What is an Occlusal Guard?

Occlusal guards are small pieces of teeth-shaped plastic placed over the chewing surfaces of molars to protect these teeth from being ground down by the opposing teeth and from clenching strain. They can either be made out of a thin sheet of white tooth-colored or clear acrylic material or made entirely of transparent polycarbonate (plastic).

They don’t require any anesthesia, and they’re effortless to clean and maintain since all you’ll need to do is wash them with warm water and mild soap. Even then, it’s only every other day that you’ll need to take the time to clean them thoroughly.

Since these guards are incredibly flexible, they can easily be shaped and fitted by a molding system for your mouth.

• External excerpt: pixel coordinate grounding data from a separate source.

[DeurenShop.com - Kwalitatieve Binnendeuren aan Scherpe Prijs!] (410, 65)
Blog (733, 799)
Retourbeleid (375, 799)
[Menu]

In order words, you have to go in for a regular dental appointment where a dentist will make a quick digital scan of your teeth and then send it off via computer software to a lab to generate a custom fit occlusal guard, which will be sent back in the mail within about 1-2 days.

Once you receive this piece of plastic shaped like teeth, an adhesive material is attached to the base that enables it to stay securely fixed over the biting surfaces of molars when chewing or clenching your jaw. This particular material allows for easy removal from the surface of the patient’s teeth while also ensuring a tight seal without any leaking.

What is its Purpose?

An occlusal guard, otherwise known as a nightguard, is worn in your mouth at night when you are sleeping. The purpose of the guard is to protect teeth from nighttime grinding (also called bruxism).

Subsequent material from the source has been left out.